Computing and Plotting

Computing and Plotting#

This tutorial includes an overview of the different ways available to compute, select data and plot using the xarray objects that are provided by xcompact3d-toolbox.

The very first step is to import the toolbox and other packages:

import matplotlib.pyplot as plt
import numpy as np

import xcompact3d_toolbox as x3d

Why xarray?#

The data structures are provided by xarray, that introduces labels in the form of dimensions, coordinates and attributes on top of raw NumPy-like arrays, which allows for a more intuitive, more concise, and less error-prone developer experience. It integrates tightly with dask for parallel computing.

The goal here is to speed up the development of customized post-processing applications with the concise interface provided by xarray. Ultimately, we can compute solutions with fewer lines of code and better readability, so we expend less time testing and debugging and more time exploring our datasets and getting insights.

Additionally, xcompact3d-toolbox includes extra functionalities for DataArray and Dataset.

Before going forward, please, take a look at Overview: Why xarray? and Quick overview to understand the motivation to use xarray’s data structures instead of just numpy-like arrays.

Example - Flow around a cylinder#

We can download the example from the online database, the flow around a cylinder in this case. We set cache=True and a local destination where it can be saved in our computer cache_dir="./example/", so there is no need to download it every time the kernel is restarted.

dataset, prm = x3d.tutorial.open_dataset("cylinder", cache=True, cache_dir="./example/")

Notice there is an entire tutorial dedicated to the parameters file. Now, let’s take a look at the dataset:

We got a xarray.Dataset with the variables u (velocity vector), pp (pressure) and epsi (that describes the geometry), their coordinates (x, y, t and i) and some attributes like the xcompact3d_version used to run this simulation, the url where you can find the dataset and others.

We can access each of the variables or coordinates with the dot notation (i.g., snapshot.pp, snapshot.u, snapshot.x) or the dict-like notation (i.g., snapshot["pp"], snapshot["u"], snapshot["x"]).

Once the arrays are wrapped with their coordinates, we can use xarray’s plotting functionality to explore our data with just a few lines of code.

Starting with epsi, that represents the geometry (it is 1 inside the cylinder and 0 outside), we select it from the dataset and then use the method plot:

dataset.epsi.plot()

<matplotlib.collections.QuadMesh at 0x7fb342d763c0>

../_images/4c52df108daefae41e008a9497e50c7e6deec6f91be8317301228bdea567d1c1.png

The array in the example was two-dimensional, in this case .plot() automatically calls xarray.plot.pcolormesh().

There are many options to customize the plots, besides that, xarray plotting functionality is a thin wrapper around the popular matplotlib library.

To improve the figure, let’s set the x-axis of the plot as the coordinate x of our array, same for y. Then let’s use matplotlib to set the axis aspect to equal. Take a look:

ax = dataset.epsi.plot(x="x", y="y")
ax.axes.set_aspect("equal")

../_images/ca753dec6c10599aaa9ebb52cb4a00cfd5cad2164c3fb8c2c5a9a54179014bd7.png

It might be important in the cylinder case to ignore the values that are inside the solid cylinder when plotting or computing any quantity. We can do it by preserving the values of u and pp where epsi is equal to zero, and setting the values to np.NaN otherwise.

xarray.Dataset.where is a handy method for that, take a look:

for var in ["u", "pp"]:
    dataset[var] = dataset[var].where(dataset.epsi == 0, np.nan)

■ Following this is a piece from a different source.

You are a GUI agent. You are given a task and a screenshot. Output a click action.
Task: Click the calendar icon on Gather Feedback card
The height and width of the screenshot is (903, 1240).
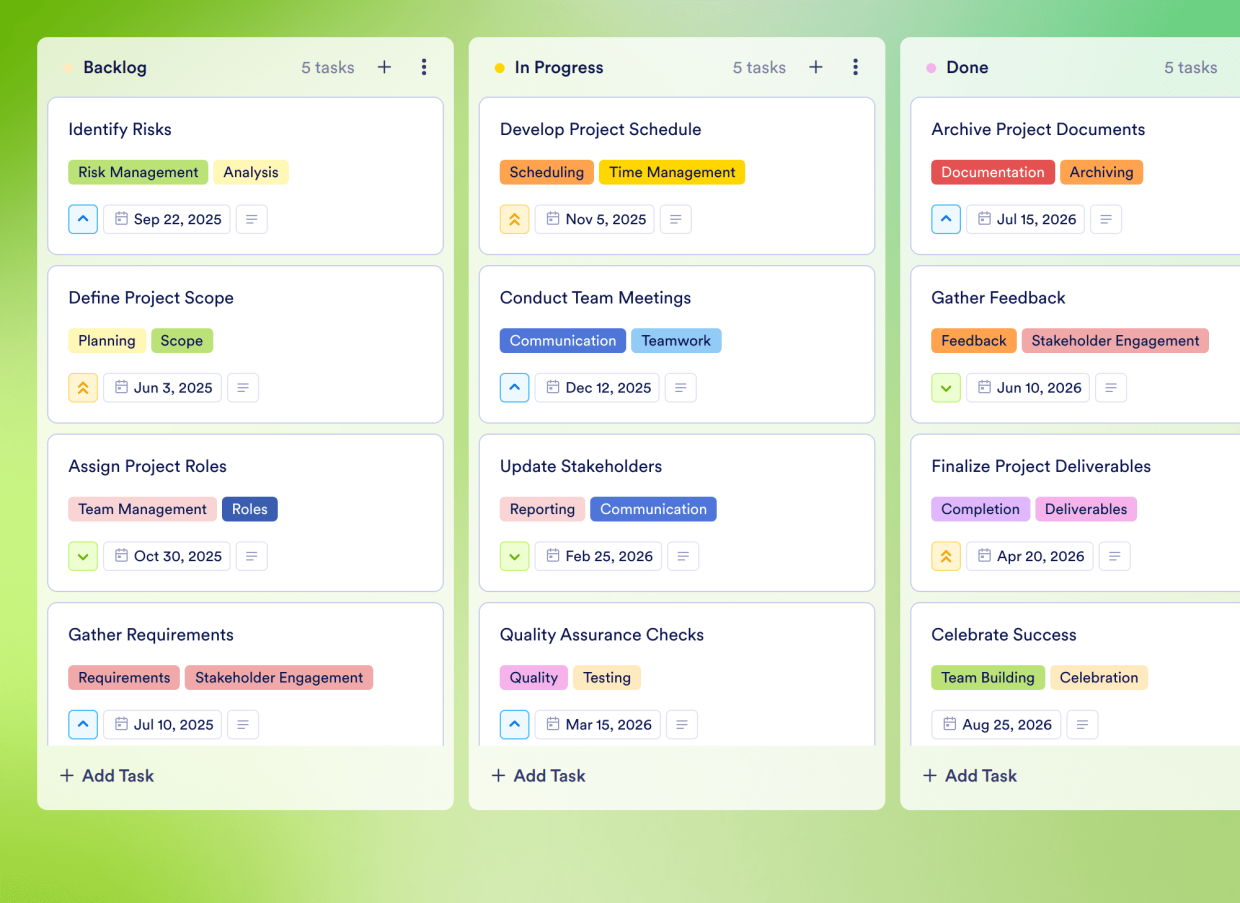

Have you noticed that we are doing this comparison between variables with different dimensions, and it just worked? I mean, epsi is 2D (x, y), pp is 3D (x, y, t) and u is 4D (i, x, y, t). That is because xarray automatically broadcasted the values of epsi to each point at the coordinates t and i.

Another cool feature of xarray is that we can select data based on the actual value of its coordinates, not only on the integer indexes used for selection on numpy-like arrays.

To exemplify, let’s select one position at the same height of the cylinder, but a bit downstream. Note we can get the time evolution for all variables at this specified point:

We can chain the methods, selecting a variable, selecting a point in the domain and doing a plot, all with just one line of code:

dataset.u.sel(x=10.0, y=6.0, method="nearest").plot(x="t", hue="i")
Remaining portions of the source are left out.